Home >  Berita >  Hukrim

Tak Terima Kegiatan Dihentikan, Anggota MPTT Datangi Rumah Kadis SI

Tak Terima Kegiatan Dihentikan, Anggota MPTT Datangi Rumah Kadis SI
Ilustrasi
Minggu, 30 Oktober 2016 18:16 WIB
Penulis: Dedek
LANGSA - Tak terima kegiatan dihentikan, empat orang anggota Majelis Pengkajian Tauhid dan Tasauf (MPTT) cabang Langsa yang berkedudukan di Gampong Matang Seulimeng, Kecamatan Langsa Barat mendatangi rumah pribadi Kepala Dinas Syariat Islam Kota Langsa, Ibrahim Latif.

"Mereka datang ke rumah dan mencoba untuk memukul saya, kejadian itu terjadi pada Sabtu (29/10/2016), sekitar pukul 10.20 WIB," sebut Ibrahim Latif, kepada GoAceh.

Ia menceritakan, kejadian itu berawal dari beberapa bulan yang lalu, dimana keuchik dan masyarakat Gampong Matang Seulimeng melaporkan jika kegiatan MPTT sudah meresahkan masyarakat dan tidak mendapat izin dari MPU Kota Langsa.

"Keuchik dan masyarakat melapor ke Dinas Syariat Islam dan meminta kegiatan itu dihentikan. Atas laporan itu kita membuat rapat yang dihadiri keuchik, tokoh masyarakat, MPU dan perwakilan MPTT. Dimana dari hasil rapat itu diputuskan sebelum keluar ketetapan MPU maka kegiatan itu dihentikan sementara," ungkapnya.

Ads
Atas keputusan itu, menurut Ibrahim Latif, mereka tidak terima dan mendatangi Dinas Syariat Islam serta MPU. Kegiatan itu kita hentikan sementara agar tidak terjadi keresahan dalam masyarakat sembari menunggu fatwa atau ketetapan dari MPU.

"Jika mereka keberatan seharusnya mendatangi MPU bukan ke rumah saya, karena jika MPU memberikan izin atas kegiatan tersebut, maka bagi kita tidak masalah, tapi kenapa saya yang diserang," ujarnya lagi.

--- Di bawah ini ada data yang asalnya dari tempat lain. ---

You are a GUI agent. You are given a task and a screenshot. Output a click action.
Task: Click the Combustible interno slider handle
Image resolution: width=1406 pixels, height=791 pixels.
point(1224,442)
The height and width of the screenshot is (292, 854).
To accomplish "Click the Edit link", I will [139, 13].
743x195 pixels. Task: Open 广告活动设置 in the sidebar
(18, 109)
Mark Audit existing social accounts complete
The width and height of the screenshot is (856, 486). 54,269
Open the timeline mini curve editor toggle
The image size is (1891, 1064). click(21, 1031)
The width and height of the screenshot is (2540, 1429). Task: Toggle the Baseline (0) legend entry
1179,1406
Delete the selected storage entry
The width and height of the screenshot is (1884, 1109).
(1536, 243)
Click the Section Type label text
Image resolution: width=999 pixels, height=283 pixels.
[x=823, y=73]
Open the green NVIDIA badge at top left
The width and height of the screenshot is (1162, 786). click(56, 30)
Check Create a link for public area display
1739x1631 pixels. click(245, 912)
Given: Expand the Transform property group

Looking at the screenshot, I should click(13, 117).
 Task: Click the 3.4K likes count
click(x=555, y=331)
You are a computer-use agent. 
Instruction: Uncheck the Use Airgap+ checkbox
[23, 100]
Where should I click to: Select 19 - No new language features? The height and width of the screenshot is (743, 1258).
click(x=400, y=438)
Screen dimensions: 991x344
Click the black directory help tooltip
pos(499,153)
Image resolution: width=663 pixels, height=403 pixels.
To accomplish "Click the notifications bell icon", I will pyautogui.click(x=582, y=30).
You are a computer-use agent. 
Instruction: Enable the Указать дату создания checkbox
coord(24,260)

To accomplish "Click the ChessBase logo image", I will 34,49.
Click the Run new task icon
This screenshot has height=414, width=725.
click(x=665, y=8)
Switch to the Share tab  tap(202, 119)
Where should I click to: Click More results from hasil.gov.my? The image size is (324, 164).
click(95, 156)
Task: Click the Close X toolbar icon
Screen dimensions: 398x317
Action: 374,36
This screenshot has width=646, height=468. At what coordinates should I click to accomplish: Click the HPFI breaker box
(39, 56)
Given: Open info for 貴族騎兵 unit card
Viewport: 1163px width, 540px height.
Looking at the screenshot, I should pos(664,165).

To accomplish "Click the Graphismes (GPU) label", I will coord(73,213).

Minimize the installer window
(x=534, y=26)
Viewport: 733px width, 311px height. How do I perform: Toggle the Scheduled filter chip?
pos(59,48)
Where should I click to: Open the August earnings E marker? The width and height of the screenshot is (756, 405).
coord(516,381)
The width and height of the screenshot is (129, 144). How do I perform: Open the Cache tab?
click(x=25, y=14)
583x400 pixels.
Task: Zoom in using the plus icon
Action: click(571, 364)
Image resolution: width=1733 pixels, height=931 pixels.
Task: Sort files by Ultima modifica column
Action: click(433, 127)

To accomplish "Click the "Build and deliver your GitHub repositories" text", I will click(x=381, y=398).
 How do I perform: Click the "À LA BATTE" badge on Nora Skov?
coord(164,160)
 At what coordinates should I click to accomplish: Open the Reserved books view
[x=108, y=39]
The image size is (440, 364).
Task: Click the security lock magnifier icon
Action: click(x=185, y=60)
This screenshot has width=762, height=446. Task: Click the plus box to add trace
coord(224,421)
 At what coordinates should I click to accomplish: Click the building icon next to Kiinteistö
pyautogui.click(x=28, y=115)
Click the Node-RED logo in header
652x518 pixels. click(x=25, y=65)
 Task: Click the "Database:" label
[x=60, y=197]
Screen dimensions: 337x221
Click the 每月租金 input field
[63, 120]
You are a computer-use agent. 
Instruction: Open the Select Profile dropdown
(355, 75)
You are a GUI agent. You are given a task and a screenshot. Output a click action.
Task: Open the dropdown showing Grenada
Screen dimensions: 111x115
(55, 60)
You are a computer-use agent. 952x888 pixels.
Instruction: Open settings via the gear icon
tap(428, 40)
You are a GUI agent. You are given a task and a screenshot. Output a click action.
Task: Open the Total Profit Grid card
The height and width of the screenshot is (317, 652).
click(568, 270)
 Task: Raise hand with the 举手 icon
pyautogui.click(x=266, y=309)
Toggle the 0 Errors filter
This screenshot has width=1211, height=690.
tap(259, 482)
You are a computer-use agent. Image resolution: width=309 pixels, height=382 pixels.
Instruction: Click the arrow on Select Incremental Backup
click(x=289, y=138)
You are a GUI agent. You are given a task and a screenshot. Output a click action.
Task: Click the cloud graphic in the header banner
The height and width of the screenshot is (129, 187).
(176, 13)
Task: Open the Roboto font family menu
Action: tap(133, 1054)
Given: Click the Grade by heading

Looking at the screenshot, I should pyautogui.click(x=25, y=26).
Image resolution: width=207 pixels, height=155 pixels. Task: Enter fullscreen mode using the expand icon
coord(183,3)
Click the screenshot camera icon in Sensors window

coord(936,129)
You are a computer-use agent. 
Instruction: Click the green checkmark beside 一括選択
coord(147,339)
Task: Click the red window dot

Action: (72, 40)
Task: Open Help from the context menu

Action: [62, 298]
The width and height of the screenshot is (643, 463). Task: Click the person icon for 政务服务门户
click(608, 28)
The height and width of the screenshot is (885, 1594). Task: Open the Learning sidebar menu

"Sebelum datang ke rumah, terlebih dahulu mereka menelpon dan ingin mengajak ketemu, dan saya jawab hari Senin (31/10/2016) di Kantor Dinas Syariat Islam. Namun, tiba-tiba sekitar pukul 10.20 WIB, mereka datang ke rumah dan langsung masuk sembari memaki-maki dan seorang dari mereka hendak memukul," jelasnya.

Karena kondisi sudah terancam, sambung Ibrahim, dirinya pun langsung lari ke dapur dan menelpon anggota WH sembari berteriak meminta tolong, mengetahui hal itu mereka pun langsung lari dan meninggalkan rumah.

"Saya akan laporkan kejadian ini ke Polisi, karena tidak terima atas perbuatan mereka yang datang ke rumah dengan cara-cara yang tidak sopan," tandasnya.